▶ [Exercise instructions]:
Please quote, word for word, the part of the passage on repentance that opens with the words containing "The wreckage wrought" and closes with "(cf. Zechariah 4:6).".

▶ [Text segment]:

They are rather those who have arrived at a fundamental vision of reality
about life with God, who have enormous power, freedom, and energy
to live out that vision. ‘Fear of God’ is liberating and not restrictive,
because it gives confidence about the true shape of the world.
—Walter Brueggemann[9]

§  §  §

        The wreckage wrought by human behavior is real; but the future is not thereby fated. Mercy opens a portal to repentance, a repentance signified not so much as creedal precision, or ritual purity, or counting spiritual calories, as by the hard work of repairing the damage done by our disordered desires.

        Repentance is not about you or me. It is about a world created in delight, maintained by the prerogative of divine mercy, and destined for deliverance from its agony—though not by dread’s might, nor by fear’s fright, but by my spirit says the Blessed One (cf. Zechariah 4:6).

▶ [Record extracts]:

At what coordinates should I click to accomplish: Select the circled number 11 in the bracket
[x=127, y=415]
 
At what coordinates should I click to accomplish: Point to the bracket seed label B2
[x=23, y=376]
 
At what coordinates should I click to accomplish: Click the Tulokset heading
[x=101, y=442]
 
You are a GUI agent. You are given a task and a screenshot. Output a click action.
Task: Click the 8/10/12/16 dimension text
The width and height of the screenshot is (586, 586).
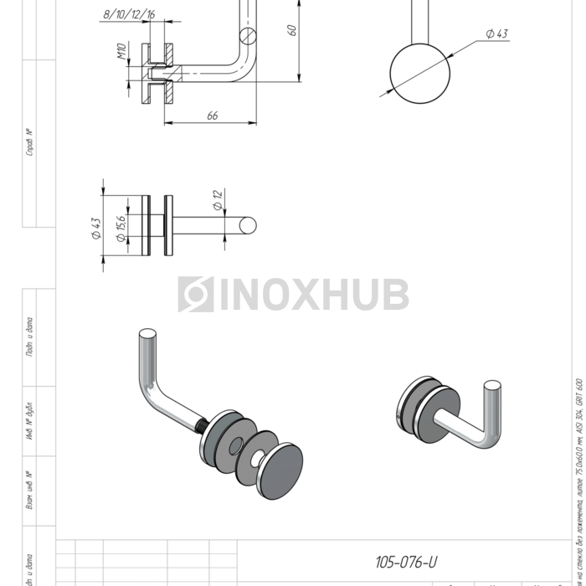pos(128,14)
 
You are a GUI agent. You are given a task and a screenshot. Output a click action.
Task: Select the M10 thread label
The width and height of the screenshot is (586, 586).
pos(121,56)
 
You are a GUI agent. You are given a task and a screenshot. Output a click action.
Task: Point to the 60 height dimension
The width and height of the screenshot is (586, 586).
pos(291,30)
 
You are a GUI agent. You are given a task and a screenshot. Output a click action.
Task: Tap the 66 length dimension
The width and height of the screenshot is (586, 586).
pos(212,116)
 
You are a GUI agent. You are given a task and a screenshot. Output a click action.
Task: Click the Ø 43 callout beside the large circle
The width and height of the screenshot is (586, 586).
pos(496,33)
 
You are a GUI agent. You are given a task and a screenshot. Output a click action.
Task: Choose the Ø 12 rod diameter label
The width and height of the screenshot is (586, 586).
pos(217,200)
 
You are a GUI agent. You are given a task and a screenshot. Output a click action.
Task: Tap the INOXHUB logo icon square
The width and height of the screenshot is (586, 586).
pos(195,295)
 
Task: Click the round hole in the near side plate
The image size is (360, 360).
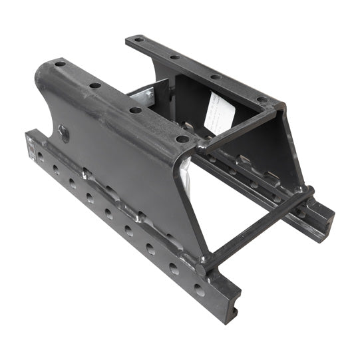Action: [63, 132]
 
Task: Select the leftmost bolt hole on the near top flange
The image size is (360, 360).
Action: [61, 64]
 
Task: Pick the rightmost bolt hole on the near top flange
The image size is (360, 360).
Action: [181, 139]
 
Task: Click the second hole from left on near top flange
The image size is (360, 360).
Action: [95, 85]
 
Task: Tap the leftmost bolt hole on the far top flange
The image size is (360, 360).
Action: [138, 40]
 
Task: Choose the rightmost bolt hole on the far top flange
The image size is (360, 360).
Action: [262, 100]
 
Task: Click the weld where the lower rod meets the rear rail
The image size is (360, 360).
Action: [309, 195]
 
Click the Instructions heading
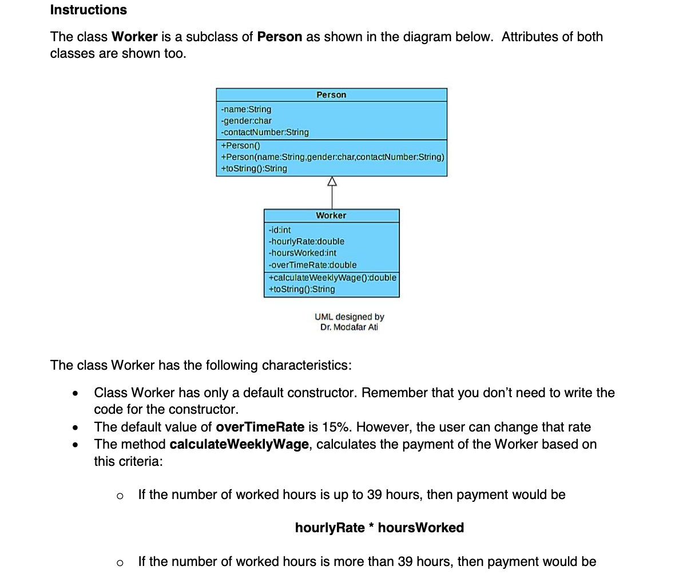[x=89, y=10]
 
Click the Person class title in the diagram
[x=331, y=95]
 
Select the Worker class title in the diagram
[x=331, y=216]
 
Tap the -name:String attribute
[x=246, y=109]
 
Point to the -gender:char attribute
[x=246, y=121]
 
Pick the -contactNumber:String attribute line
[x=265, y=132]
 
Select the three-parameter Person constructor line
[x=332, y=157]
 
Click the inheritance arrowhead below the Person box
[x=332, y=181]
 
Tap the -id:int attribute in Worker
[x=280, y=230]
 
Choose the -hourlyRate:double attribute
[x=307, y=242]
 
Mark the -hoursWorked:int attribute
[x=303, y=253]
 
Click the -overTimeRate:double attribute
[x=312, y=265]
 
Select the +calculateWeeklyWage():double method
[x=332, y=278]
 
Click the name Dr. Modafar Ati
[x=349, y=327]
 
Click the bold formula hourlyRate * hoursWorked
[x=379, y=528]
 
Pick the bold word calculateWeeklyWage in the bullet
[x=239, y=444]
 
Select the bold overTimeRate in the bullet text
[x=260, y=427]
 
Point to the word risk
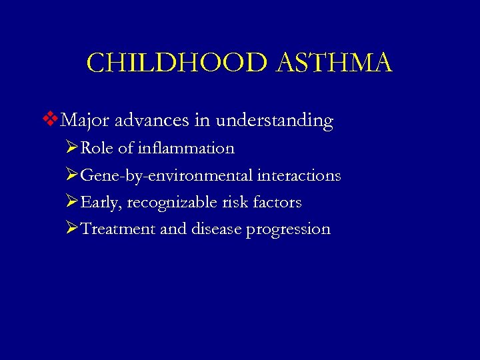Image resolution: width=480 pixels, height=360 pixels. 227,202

...

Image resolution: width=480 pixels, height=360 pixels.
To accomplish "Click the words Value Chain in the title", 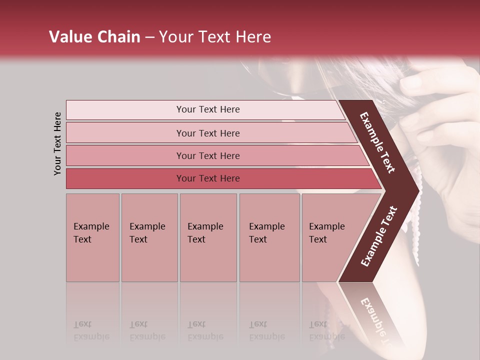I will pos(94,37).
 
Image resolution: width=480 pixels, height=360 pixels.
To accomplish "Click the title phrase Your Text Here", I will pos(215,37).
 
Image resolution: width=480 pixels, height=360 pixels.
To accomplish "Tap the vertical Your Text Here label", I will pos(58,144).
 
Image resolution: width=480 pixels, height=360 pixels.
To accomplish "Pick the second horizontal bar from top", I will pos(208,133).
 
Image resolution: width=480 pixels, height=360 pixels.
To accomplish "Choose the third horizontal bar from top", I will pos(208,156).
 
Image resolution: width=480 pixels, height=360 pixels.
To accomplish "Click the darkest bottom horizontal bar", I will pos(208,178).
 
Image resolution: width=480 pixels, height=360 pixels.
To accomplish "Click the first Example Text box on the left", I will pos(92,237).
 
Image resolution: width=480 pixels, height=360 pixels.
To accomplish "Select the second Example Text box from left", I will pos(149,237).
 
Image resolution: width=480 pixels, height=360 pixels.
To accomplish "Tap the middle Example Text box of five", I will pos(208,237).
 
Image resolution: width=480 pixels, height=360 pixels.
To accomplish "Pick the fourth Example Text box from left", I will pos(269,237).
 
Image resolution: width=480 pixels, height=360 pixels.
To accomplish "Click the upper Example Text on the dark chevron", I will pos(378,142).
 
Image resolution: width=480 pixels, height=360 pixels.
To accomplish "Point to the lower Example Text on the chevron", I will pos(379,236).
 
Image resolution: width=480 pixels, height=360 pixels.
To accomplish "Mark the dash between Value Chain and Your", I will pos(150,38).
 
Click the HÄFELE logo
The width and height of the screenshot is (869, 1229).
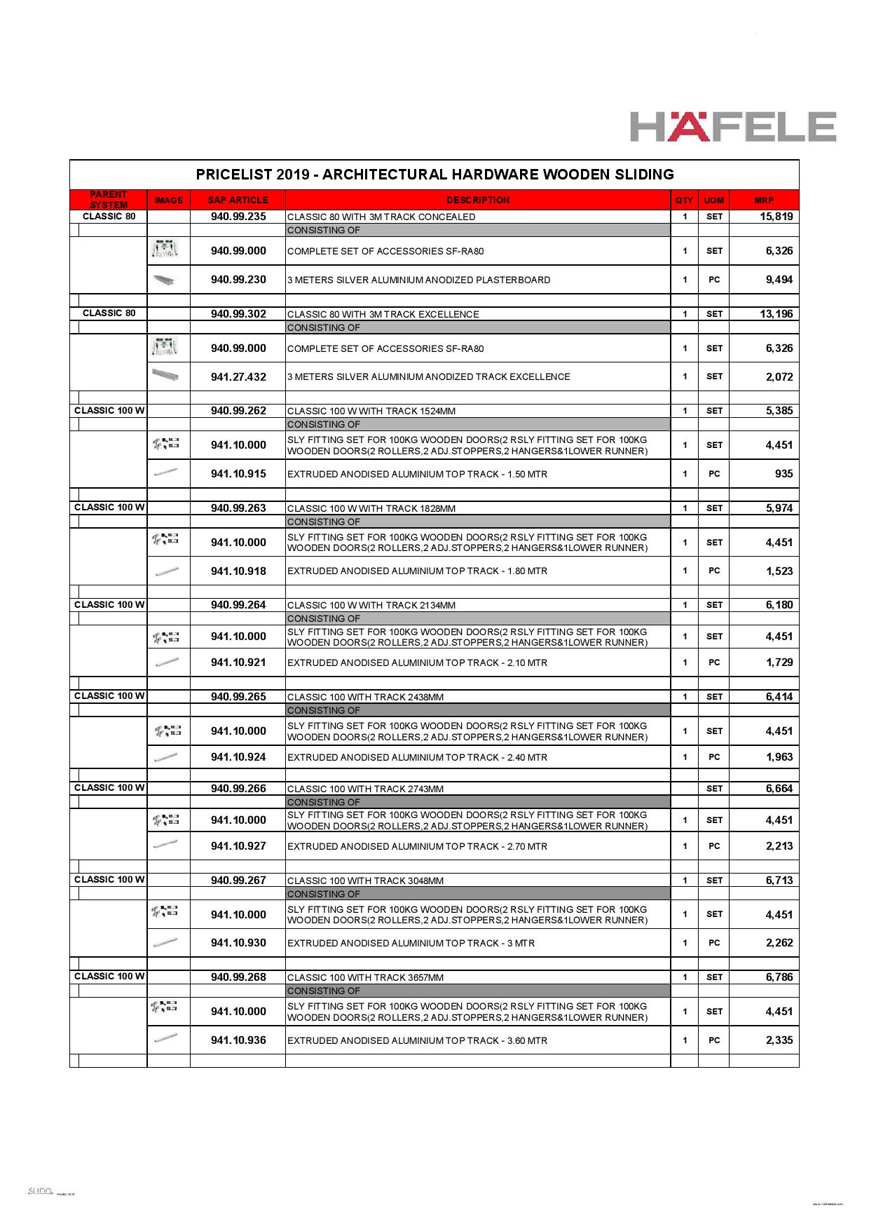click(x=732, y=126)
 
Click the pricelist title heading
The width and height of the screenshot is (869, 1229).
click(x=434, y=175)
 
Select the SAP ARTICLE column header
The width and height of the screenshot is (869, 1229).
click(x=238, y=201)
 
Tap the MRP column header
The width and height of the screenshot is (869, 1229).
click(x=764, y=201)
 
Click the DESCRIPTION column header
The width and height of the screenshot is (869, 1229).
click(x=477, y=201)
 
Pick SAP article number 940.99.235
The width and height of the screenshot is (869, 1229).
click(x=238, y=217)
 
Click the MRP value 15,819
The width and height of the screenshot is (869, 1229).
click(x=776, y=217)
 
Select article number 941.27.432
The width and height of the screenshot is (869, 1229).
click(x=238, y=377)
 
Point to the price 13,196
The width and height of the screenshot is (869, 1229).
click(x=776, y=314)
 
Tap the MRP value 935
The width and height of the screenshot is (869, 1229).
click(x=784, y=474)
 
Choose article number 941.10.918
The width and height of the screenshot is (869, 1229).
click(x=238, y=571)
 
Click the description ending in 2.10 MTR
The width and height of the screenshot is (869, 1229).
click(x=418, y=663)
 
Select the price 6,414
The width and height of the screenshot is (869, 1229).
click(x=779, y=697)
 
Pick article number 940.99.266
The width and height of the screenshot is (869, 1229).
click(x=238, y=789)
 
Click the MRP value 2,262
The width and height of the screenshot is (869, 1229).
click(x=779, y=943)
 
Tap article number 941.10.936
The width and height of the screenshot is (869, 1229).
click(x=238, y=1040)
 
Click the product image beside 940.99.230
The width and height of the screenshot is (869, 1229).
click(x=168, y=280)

==

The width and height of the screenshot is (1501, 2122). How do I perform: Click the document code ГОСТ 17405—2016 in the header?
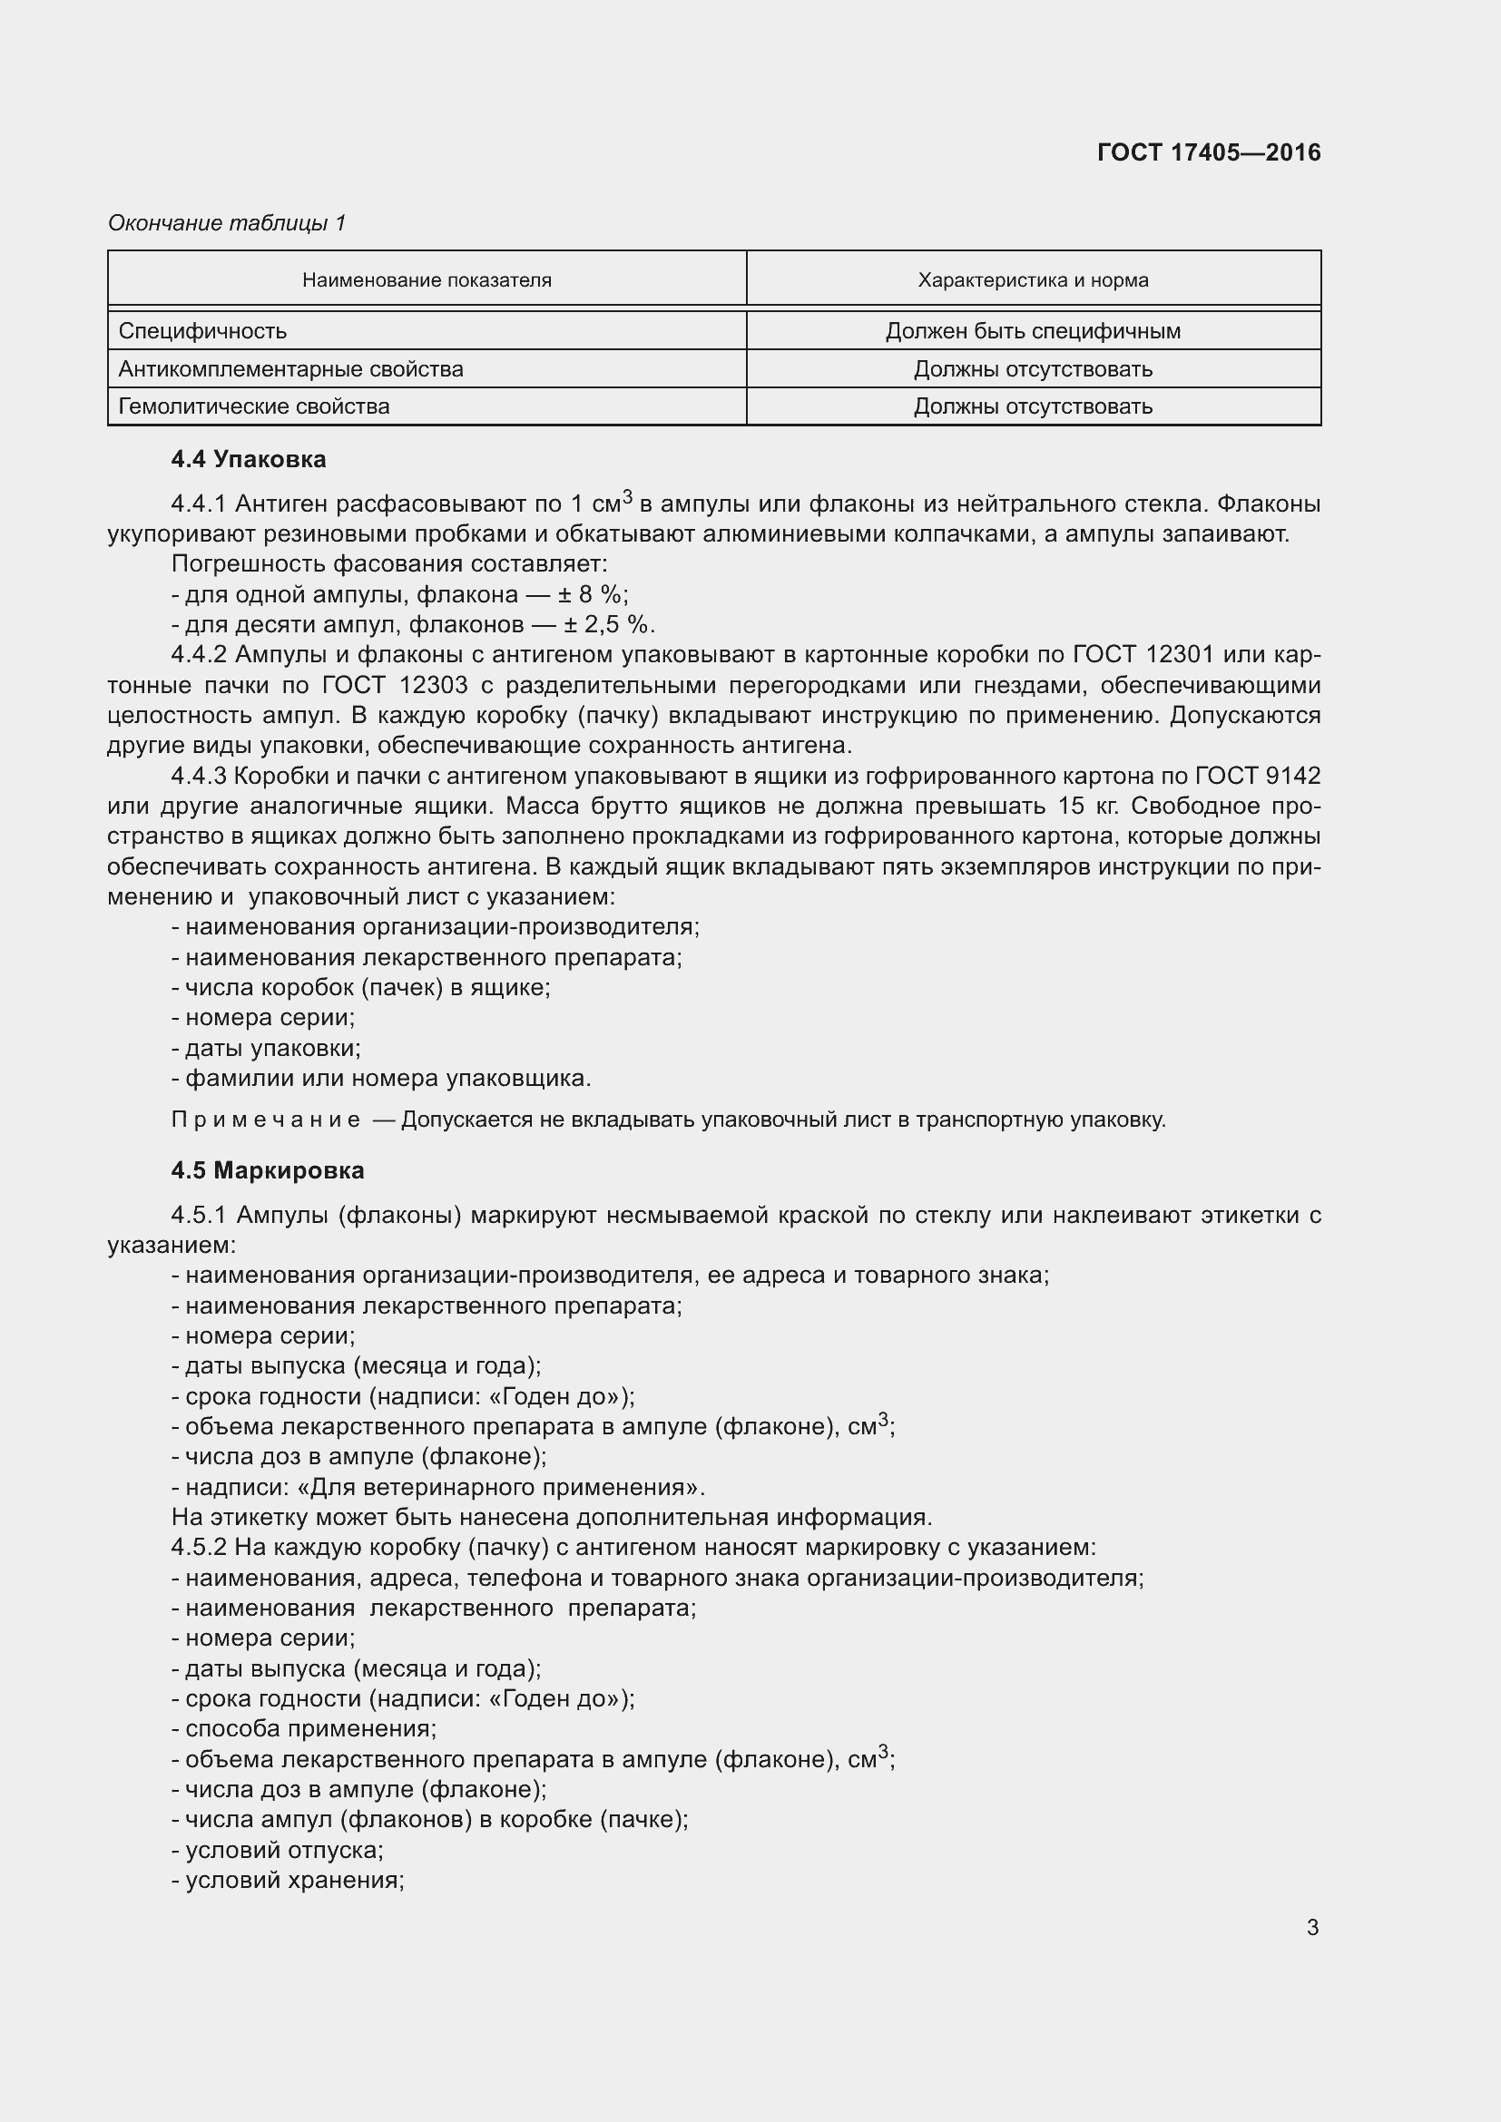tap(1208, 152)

▶ [Result of this task]:
The wreckage wrought by human behavior is real; but the future is not thereby fated. Mercy opens a portal to repentance, a repentance signified not so much as creedal precision, or ritual purity, or counting spiritual calories, as by the hard work of repairing the damage done by our disordered desires.

        Repentance is not about you or me. It is about a world created in delight, maintained by the prerogative of divine mercy, and destined for deliverance from its agony—though not by dread’s might, nor by fear’s fright, but by my spirit says the Blessed One (cf. Zechariah 4:6).